А выступления с лекциями и стихами! И концерты Аргентиниты, на которых Федерико иной раз приходится по старой дружбе присаживаться за пианино. И участие в постановке балета де Фальи «Любовь-колдунья» — разве может он отказать в чем-нибудь дону Мануэлю? И само собой — пирушки до рассвета... А теперь вот опять предстоит путешествие за океан — Лола Мембривес, показавшая «Кровавую свадьбу» в Буэнос-Айресе, пишет, что аргентинская публика требует его присутствия.

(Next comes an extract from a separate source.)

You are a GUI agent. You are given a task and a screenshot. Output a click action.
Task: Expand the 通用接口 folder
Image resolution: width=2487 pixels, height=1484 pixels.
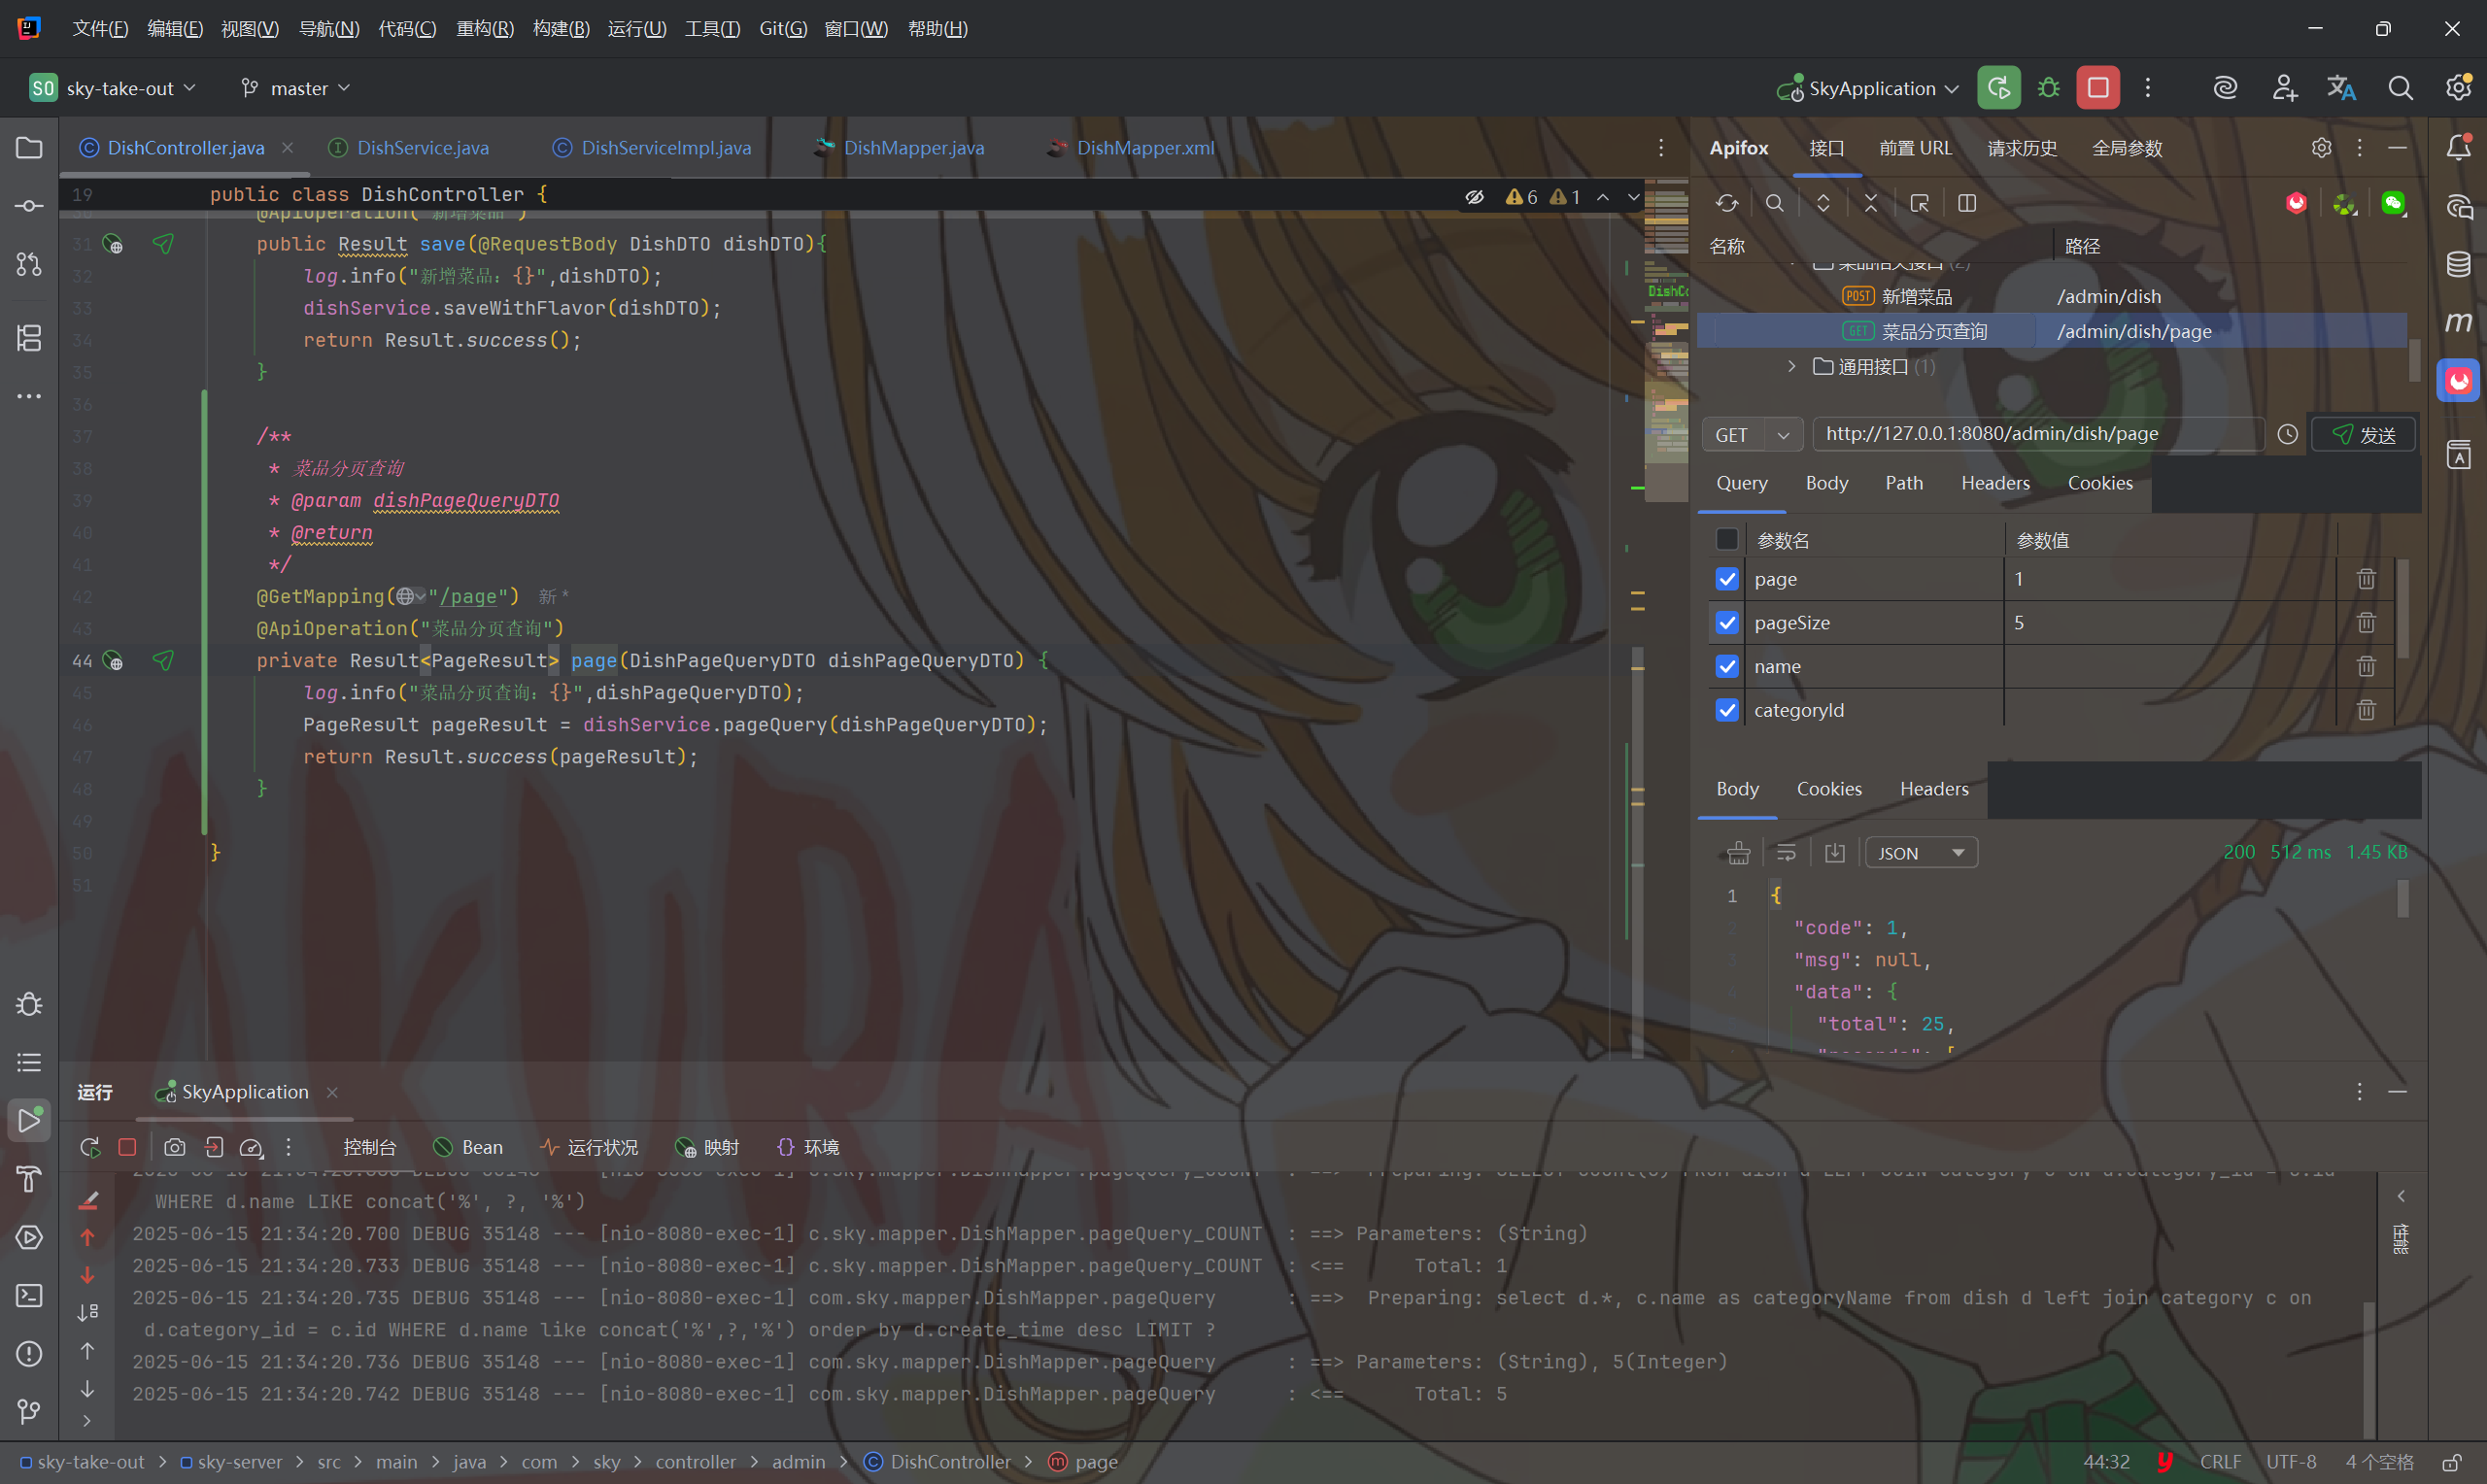(1792, 367)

Да, жизнь его — та, которую делит он с окружающими, и впрямь сплошной праздник. Другую свою жизнь Федерико ни с кем не делит. Встречая ее следы в стихах и пьесах, приятели пожимают плечами: откуда такая мрачность?
В самом деле откуда? Веселое солнце разгуливает по всем комнатам его новой квартиры на улице Алькала, городской шум едва доносится снизу. Никогда еще не дышалось ему так свободно, никогда не ощущал он в себе столько сил. Откуда же берется невидимая, словно растворенная в воздухе тревога, что сгущается в сердце?
Когда он снова почувствовал эту тревогу? Не в январе ли, когда в газетах замелькали два слова: «Касас Вьехас»? Так звалась деревушка недалеко от Кадиса. Жители ее, батраки, отчаявшись дождаться земли от республики, решили своими силами осуществить на деле всеобщее равенство. Они захватили лавку и распределили продукты между голодными, затем повалили столбы с колючей проволокой и пошли распахивать пустующую целину, на которой выращивались быки для коррид. Отряд штурмовой гвардии, прибывший, чтобы восстановить порядок, открыл огонь. Крестьяне пытались сопротивляться. Произошло настоящее сражение, с убитыми и ранеными. А потом победители расстреляли четырнадцать зачинщиков. «Ужасно, ужасно!» — твердил Фернандо де лос Риос, к которому Федерико прибежал за разъяснениями. Министр был глубоко подавлен и все же добавил: «Все наладится, когда у нас будет достаточно школ».
В другой раз Федерико, может быть, и удовлетворился бы этим — ведь политикой он по-прежнему не интересовался, — но Касас Вьехас для него была не просто географическим наименованием. Он заезжал туда несколько лет назад и на всю жизнь запомнил конусообразные лачуги, жмущиеся друг к другу на западном склоне холма, защищавшего их от восточного ветра — леванта, которому ничего бы не стоило их повалить. Их строили так: в земле рыли яму, окружали ее плетнем из сухих ветвей, соединяли ветви наверху. Землею же, замешав ее на воде, обмазывали плетень снаружи — и дом готов. За газетными столбцами все мерещились Федерико такие дома, охваченные пламенем, превратившиеся в костры.